The decision by Cork County Council to grant planning for a wind farm in a highly scenic area of West Cork has been appealed to An Bord Pleanála.
On May 21, the Council granted ten-year planning permission with 38 conditions to ShehyMore Wind Farm for ten of the twelve initially proposed turbines.
There is strong local opposition to the development on what is seen as an iconic mountain within the West Cork uplands, between Inchigeelagh and Dunmanway. Planning was granted despite 55 valid objections.
Two appeals have now been lodged seeking to overturn the planning authority’s decision – one by a group of local residents and the second by Anthony Cohu from Borlin, Bantry.
A petition with close to 100 names opposed to the development will also be submitted.
Concerned resident and archaeologist Tony Miller said the group had appealed on the grounds of the impact on scenic routes and on the rural character of the area, the proposed transport system, impact on flora and fauna, especially birds, concerns over heritage and the link to the grid.
Mr Miller said that materials and turbines would be taken along very small narrow roads and impacting on locals and that no other routes were available.
From Daly’s Bar in Gloun the turbines would be transported past the Kilmichael ambush, through Johnstown to Inchigeelagh and then via the South Lake Road and finally via the old Bantry line over the shoulder of Shehy mountain. ‘That’s the route for all the materials coming in as well as for the turbines themselves,’ Mr Miller said.
Mr Miller pointed out that the EIS was inadequate in not including surveys that were requested. ‘There hasn’t been an adequate bird survey done. There is a letter from The Golden Eagle Trust to say that the white tailed eagle is using the area.
‘They have been sighted there and recorded there and they have failed to mention this in the EIS,’ he said. He also cites the failure to survey for the Freshwater Pearl Mussel which has been recorded within the site.
‘There has been no impact assessment done for the proposed link to the grid which will probably be going to Dunmanway. They implied they could put it underground but there’s no obligation to do that,’ he said.
Both appeals note that the development would impact on three or four Council-designated scenic routes, including the North Lake Road and others in the Lee Valley leading to Gougane Barra, as well as touring routes around Bantry Bay.
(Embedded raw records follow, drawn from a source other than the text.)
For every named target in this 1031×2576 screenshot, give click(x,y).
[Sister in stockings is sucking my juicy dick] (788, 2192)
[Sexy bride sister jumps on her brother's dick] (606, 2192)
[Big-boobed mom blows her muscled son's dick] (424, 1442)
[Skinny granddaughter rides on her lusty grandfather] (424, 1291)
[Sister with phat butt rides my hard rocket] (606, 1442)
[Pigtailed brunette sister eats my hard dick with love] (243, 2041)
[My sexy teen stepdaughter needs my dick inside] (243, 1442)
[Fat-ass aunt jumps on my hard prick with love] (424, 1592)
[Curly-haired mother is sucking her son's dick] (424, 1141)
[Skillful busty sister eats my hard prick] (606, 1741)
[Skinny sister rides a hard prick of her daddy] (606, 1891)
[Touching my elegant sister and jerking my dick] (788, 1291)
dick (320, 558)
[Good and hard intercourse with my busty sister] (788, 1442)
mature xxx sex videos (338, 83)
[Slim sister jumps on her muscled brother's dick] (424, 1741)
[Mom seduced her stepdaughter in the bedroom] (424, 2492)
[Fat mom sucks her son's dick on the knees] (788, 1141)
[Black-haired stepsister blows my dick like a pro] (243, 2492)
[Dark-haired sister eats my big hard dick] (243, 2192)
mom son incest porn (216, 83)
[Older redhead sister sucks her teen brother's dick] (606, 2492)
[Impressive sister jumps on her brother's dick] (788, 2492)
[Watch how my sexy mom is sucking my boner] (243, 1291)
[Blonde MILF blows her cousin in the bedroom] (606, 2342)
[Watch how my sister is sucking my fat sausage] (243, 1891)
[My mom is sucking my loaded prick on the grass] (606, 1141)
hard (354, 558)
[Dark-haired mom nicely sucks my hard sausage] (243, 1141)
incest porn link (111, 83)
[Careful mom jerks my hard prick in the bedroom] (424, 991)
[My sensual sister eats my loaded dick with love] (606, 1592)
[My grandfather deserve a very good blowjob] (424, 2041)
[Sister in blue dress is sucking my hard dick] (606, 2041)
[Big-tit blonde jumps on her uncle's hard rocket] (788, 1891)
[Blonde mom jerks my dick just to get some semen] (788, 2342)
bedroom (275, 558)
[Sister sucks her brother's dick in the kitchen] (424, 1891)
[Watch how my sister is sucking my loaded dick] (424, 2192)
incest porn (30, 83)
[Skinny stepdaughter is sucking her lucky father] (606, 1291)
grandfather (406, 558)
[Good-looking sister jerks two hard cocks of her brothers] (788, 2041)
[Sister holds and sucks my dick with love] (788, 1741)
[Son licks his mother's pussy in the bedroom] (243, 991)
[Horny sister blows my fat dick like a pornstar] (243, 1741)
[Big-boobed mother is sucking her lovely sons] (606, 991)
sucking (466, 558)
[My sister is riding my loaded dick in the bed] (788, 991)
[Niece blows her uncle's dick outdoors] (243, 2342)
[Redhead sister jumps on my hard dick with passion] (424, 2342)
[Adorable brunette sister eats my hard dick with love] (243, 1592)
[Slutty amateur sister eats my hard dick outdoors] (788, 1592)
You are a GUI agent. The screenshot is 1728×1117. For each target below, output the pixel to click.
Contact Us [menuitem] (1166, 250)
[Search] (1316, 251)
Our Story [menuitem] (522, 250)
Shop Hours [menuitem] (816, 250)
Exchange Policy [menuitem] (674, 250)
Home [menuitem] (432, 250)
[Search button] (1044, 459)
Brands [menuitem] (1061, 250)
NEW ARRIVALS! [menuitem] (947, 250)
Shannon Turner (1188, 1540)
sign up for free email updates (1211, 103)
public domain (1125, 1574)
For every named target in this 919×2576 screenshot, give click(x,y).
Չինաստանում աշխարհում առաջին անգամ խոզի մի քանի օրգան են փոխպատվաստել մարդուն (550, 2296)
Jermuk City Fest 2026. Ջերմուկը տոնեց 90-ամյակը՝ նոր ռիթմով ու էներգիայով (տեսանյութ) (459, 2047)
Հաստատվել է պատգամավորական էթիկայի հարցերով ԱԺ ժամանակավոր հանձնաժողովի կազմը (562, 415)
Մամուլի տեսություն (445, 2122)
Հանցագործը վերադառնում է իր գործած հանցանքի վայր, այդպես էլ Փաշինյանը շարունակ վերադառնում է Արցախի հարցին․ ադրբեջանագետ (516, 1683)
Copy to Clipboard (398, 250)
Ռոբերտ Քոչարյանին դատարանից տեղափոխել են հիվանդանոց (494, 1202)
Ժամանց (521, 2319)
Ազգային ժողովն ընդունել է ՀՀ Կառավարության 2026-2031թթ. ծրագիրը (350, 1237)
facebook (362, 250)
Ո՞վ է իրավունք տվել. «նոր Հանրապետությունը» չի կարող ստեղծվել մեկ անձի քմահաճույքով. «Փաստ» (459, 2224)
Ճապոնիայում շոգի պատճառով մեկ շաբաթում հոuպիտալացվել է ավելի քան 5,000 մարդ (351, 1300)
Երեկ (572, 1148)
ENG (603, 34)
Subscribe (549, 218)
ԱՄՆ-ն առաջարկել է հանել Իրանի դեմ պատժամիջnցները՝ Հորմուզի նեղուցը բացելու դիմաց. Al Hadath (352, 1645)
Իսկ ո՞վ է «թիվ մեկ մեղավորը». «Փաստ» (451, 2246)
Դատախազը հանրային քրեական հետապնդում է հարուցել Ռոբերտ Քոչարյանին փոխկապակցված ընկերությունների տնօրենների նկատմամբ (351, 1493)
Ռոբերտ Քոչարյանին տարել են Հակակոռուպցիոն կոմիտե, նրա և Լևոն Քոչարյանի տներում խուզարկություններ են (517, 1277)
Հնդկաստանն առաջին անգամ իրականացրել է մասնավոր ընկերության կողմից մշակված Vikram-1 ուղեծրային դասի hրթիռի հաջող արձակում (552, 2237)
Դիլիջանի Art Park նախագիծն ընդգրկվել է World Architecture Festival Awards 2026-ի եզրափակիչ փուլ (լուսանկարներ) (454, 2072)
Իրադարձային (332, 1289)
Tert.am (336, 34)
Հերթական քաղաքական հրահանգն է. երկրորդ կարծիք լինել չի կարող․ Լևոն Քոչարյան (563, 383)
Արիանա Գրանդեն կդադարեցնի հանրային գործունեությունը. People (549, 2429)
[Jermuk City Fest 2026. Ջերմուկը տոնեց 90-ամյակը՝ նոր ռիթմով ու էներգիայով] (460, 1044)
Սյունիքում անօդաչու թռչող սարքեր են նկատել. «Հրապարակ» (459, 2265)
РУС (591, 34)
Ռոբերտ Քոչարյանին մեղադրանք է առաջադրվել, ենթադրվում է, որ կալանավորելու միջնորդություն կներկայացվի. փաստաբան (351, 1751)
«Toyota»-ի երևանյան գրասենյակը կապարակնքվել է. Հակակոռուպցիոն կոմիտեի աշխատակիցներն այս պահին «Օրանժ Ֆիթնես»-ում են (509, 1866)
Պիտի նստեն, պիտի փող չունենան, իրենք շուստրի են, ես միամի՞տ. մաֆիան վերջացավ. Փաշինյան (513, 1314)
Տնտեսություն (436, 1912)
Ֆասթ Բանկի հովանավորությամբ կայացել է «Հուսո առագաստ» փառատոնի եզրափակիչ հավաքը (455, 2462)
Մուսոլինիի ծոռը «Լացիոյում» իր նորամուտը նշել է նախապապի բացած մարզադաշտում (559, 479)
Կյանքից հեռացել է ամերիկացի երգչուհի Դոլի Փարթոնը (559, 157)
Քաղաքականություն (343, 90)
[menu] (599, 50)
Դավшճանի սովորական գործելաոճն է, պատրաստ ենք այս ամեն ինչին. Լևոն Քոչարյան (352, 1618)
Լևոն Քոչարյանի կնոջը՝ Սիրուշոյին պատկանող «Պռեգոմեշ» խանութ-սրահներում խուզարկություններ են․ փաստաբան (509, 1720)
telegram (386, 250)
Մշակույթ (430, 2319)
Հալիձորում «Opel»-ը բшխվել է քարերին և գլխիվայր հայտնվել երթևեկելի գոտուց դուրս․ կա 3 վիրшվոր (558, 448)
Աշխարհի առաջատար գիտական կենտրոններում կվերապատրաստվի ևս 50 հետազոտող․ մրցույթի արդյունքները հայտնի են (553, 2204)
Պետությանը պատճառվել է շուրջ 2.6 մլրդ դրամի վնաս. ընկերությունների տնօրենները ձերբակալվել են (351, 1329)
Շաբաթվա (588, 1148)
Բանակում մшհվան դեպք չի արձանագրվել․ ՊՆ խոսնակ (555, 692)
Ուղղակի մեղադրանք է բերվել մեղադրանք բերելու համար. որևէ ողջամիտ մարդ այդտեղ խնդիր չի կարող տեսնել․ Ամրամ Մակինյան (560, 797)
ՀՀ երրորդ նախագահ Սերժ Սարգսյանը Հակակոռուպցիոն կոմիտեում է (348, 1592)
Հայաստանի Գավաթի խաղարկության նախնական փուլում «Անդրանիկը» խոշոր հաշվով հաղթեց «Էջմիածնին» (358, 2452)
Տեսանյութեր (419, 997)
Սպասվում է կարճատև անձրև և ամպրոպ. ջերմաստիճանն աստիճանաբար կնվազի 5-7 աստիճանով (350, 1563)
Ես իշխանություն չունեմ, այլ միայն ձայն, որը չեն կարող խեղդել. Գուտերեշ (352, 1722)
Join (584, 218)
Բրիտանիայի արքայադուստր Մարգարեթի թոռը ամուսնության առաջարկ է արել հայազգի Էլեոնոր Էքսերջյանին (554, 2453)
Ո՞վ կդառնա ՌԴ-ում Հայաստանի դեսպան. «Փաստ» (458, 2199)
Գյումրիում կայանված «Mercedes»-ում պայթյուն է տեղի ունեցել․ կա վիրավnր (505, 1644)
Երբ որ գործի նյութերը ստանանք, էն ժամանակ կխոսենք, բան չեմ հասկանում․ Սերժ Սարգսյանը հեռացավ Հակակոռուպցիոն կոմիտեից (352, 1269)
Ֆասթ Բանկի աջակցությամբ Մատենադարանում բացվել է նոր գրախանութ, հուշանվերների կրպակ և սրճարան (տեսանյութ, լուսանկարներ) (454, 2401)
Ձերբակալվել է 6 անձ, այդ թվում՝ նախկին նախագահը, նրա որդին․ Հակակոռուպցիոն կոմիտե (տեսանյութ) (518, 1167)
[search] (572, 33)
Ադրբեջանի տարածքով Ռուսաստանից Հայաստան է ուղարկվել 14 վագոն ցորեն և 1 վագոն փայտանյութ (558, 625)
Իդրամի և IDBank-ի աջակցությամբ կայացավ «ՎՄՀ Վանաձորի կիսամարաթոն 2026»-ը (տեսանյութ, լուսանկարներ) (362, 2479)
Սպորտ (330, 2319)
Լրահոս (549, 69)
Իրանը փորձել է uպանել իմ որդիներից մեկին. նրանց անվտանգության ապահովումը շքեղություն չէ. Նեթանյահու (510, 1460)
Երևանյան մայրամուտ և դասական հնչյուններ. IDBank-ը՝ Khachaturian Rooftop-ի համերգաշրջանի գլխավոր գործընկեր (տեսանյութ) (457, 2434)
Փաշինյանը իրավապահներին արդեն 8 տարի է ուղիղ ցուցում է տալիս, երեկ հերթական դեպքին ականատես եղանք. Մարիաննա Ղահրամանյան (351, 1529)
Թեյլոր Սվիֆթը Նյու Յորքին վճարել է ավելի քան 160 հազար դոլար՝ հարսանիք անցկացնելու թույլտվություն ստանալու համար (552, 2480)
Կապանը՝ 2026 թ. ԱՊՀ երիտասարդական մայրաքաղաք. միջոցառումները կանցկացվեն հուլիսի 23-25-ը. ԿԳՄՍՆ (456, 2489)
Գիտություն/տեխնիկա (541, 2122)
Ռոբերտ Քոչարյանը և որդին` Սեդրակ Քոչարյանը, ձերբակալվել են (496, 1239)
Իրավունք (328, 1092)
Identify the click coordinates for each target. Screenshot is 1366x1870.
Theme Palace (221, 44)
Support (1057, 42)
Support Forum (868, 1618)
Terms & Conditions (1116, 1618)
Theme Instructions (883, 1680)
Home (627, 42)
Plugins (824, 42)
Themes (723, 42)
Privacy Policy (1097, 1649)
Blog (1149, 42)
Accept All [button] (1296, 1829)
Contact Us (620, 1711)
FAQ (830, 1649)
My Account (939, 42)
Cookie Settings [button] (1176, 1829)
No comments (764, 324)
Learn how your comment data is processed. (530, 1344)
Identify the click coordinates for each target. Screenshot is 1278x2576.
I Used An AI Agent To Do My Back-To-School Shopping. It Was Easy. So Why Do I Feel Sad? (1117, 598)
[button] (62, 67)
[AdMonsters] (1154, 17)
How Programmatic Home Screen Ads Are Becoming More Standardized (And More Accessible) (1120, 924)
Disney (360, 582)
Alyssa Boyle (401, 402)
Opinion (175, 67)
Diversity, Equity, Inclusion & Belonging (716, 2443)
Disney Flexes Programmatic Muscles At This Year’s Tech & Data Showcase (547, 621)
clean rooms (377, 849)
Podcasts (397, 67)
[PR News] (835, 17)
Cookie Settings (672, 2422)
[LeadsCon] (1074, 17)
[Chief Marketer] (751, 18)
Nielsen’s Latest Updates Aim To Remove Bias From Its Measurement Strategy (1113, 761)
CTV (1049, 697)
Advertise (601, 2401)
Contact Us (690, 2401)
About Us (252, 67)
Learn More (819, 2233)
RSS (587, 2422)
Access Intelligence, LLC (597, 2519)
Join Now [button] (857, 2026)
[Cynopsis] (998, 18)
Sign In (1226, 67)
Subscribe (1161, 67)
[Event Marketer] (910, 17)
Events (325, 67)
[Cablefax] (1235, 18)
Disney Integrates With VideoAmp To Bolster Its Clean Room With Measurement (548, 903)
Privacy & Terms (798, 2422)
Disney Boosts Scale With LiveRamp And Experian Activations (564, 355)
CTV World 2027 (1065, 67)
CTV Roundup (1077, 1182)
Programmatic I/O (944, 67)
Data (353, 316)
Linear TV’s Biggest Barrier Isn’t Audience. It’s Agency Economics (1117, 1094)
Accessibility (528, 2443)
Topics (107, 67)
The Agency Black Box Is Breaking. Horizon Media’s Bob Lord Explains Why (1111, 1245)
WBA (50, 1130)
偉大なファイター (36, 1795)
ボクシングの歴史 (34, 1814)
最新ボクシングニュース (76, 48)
In addition, Tony Cohu’s appeal cites proximity to an extensive area of high scenic and visual importance at the Cousane Gap.
Mr Cohu urges that the application be refused on policy grounds and cites the adverse cumulative effects of inter-visibility between wind farms within a 20km radius in highly scenic West Cork uplands. Granting permission, he says, would also be inconsistent with refusals for similar proposals.
An Bord Pleanála has eighteen weeks to make a decision.